Berner Rassismus Stammtisch
Der Berner Rassismus Stammtisch lädt einmal monatlich zum Stamm und in unregelmässigen Abständen zu themenspezifischen Interventionen ein. Er stösst damit eine kritische und fundierte Auseinandersetzung mit Rassismus an. Das Kollektiv fördert selbstbestimmte öffentliche Räume für Menschen mit Rassismuserfahrungen und nimmt sich die Freiheit, Rassismus beim Namen zu nennen. Zu diesem Zweck pflegt der Stamm die frivole und kritische Vermischung von Forschung, Aktivismus und Kunst. Ob Kanakentribunal, Gruppentherapie oder Stammtischrunde – Wir müssen reden.

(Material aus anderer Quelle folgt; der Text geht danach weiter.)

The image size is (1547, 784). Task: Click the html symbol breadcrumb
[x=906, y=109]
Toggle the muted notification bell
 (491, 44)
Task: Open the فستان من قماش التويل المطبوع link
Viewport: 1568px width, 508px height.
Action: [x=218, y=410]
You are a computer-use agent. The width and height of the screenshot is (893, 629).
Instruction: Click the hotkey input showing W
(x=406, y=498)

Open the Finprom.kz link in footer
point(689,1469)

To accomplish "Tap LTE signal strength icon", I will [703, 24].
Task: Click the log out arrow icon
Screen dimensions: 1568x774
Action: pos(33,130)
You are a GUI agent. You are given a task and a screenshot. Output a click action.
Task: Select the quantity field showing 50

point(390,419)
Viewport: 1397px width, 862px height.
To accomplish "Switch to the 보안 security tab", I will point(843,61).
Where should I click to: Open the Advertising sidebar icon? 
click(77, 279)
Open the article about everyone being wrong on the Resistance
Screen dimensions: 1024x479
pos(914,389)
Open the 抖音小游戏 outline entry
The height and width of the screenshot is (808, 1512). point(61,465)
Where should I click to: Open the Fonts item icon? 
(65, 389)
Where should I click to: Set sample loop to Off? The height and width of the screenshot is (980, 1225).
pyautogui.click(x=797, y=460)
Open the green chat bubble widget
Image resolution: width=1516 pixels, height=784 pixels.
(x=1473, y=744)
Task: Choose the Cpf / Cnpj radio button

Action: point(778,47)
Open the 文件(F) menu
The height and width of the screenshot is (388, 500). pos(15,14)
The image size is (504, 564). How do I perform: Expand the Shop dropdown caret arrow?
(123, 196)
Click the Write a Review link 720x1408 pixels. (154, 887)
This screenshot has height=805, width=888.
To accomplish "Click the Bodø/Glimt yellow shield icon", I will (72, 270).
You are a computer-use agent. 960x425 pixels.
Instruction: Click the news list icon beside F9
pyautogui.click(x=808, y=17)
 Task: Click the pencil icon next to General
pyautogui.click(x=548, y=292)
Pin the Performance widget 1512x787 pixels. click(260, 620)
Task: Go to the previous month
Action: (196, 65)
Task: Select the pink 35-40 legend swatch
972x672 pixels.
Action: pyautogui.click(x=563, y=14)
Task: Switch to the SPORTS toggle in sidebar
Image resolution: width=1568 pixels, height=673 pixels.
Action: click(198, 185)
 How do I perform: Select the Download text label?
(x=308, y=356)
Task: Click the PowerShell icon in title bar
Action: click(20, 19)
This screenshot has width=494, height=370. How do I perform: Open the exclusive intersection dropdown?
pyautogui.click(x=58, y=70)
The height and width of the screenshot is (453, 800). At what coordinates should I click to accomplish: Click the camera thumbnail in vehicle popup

www.facebook.com/bernerrassismusstammtisch
Veranstaltungen zur Filmreihe
Auftakt
Do. 29.11. 18:00
Vor dem Film I Am Not Your Negro begeben wir uns mit Spezialistinnen und Spezialisten auf die Spuren von James Baldwin: beim Podiumsgespräch zu strukturellem Rassismus und Kinokultur jenseits der white man’s perspective. Mit: Benjamin Weiss (Regisseur, Zürich/Los Angeles), Franziska Meister (Journalistin, WOZ), Jovita dos Santos Pinto (Historikerin, IFZG, Universität Bern)
Spoken-Word
Mo 3.12. 18:00
Performance mit dem Spoken Word Künstler Renato Kaiser: weisse Privilegien, oder warum Rassismus alle etwas angeht.
Stammtischgespräch in der Rex Bar
Mo 10. 12. 20:30
Der Berner Rassismus-Stammtisch lädt zum Gespräch über Identität, rassistische Stereotypen und race im Film. Zusammen mit Vanessa E. Thompson (Goethe-Universität, Frankfurt a. M.) und Luvena Kopp (Universität Tübingen) blicken wir auf die Filmreihe zurück: Welche Eindrücke und Geschichten bleiben? Welche irritieren? Wo begegnen uns die Bilder des Films im Alltag? Und wer hat die Macht, unsere Heldinnen und Helden zu definieren?